▸ **TASK DIRECTIONS**
A single figure is required: the number of lines below in which the word "Flight" occurs.

▸ **EXERCISE INPUT**
----

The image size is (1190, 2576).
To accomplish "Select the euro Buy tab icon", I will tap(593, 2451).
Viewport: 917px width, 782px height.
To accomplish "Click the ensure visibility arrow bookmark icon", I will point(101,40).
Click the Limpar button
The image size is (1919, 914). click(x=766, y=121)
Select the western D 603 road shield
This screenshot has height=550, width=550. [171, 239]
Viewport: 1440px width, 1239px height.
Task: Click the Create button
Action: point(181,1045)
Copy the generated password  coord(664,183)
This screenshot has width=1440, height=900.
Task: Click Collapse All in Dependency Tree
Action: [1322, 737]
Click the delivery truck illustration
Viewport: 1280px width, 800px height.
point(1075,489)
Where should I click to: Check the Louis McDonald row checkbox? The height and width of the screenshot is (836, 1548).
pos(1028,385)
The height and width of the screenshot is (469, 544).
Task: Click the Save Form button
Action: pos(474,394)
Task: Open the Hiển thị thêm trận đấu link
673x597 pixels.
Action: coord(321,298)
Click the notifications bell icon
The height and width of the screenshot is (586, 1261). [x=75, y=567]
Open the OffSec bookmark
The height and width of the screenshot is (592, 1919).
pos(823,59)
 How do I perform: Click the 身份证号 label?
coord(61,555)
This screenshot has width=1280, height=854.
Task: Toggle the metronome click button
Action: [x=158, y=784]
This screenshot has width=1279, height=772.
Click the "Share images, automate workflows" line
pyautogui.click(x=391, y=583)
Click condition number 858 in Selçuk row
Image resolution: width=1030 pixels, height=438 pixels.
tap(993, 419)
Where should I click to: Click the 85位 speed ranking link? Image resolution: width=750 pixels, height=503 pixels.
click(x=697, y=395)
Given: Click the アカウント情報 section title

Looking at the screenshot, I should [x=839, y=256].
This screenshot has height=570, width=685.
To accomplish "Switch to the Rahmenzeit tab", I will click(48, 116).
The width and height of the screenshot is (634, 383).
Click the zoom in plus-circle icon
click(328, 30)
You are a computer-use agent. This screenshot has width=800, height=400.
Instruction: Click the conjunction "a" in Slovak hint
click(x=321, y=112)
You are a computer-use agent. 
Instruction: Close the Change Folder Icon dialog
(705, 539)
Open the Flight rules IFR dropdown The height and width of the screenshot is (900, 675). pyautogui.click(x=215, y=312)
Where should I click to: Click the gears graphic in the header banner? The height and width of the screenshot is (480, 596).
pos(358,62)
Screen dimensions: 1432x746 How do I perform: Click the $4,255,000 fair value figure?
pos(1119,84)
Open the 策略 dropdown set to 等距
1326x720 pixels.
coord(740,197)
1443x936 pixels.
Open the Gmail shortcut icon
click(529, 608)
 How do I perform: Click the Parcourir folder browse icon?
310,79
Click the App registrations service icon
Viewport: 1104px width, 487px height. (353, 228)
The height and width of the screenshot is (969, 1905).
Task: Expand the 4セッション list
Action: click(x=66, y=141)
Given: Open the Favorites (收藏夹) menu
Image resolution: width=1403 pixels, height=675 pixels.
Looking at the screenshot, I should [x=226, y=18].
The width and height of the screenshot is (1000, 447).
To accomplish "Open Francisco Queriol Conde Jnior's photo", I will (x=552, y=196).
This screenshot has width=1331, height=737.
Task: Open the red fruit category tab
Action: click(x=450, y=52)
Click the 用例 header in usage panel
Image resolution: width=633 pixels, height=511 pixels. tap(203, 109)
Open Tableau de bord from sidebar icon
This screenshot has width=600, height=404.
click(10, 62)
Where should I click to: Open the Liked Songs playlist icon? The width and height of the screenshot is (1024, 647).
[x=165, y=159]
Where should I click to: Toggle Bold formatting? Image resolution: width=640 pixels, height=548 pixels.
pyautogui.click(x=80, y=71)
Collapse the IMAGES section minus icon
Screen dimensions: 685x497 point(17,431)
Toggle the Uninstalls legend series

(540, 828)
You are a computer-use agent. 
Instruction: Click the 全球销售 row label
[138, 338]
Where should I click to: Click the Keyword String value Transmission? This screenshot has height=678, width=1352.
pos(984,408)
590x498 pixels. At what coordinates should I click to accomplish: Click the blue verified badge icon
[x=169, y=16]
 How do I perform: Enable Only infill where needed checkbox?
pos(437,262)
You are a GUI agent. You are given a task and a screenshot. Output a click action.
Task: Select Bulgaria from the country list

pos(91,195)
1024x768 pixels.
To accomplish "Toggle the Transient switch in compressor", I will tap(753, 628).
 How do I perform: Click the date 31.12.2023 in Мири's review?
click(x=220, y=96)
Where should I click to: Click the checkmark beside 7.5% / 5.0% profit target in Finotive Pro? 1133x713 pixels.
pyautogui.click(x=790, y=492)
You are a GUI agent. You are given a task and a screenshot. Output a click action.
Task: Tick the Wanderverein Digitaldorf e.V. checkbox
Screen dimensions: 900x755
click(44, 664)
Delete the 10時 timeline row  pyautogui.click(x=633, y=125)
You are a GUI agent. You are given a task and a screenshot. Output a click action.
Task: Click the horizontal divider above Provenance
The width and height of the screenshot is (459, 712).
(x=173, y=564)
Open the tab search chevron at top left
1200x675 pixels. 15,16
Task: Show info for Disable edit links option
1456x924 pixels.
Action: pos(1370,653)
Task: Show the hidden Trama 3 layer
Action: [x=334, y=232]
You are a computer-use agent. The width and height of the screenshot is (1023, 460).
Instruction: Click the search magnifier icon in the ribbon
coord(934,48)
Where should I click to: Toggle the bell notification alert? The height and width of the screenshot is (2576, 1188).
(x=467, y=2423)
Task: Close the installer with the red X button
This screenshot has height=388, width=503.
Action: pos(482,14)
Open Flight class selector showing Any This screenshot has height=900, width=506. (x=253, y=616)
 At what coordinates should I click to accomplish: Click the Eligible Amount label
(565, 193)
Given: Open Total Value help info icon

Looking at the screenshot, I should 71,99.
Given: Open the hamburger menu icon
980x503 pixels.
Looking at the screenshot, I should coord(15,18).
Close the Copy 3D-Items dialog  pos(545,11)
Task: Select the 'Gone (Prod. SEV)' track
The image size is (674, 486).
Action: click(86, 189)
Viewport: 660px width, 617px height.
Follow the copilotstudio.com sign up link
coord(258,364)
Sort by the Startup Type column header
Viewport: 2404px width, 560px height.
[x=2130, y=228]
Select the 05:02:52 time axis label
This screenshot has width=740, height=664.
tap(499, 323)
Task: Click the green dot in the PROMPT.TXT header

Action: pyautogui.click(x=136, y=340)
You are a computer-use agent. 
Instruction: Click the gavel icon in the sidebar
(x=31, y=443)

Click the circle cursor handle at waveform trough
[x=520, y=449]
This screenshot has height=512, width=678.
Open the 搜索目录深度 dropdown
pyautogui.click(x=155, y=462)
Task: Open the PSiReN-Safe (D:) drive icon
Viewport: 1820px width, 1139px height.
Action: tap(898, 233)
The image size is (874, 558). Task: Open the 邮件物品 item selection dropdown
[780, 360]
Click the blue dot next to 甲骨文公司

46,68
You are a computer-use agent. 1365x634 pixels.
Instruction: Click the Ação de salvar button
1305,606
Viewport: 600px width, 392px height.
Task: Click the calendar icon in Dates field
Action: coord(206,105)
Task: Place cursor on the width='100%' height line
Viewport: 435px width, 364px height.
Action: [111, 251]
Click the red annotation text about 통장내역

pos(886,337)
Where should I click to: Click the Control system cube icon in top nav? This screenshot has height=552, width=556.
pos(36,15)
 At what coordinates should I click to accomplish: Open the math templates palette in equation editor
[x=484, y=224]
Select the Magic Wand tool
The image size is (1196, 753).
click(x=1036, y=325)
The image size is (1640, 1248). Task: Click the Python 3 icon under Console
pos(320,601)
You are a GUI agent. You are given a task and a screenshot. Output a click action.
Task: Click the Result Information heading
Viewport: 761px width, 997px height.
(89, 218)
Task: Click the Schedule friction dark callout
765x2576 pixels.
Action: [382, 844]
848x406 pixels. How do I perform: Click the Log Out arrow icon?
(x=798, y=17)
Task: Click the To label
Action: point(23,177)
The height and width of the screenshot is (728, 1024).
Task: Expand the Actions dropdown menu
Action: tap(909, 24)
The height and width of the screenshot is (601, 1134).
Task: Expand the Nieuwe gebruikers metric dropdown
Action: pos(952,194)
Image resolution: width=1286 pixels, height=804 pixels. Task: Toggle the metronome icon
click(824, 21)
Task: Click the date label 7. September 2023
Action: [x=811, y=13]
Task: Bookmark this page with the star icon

----

▸ **EXERCISE OUTPUT**
2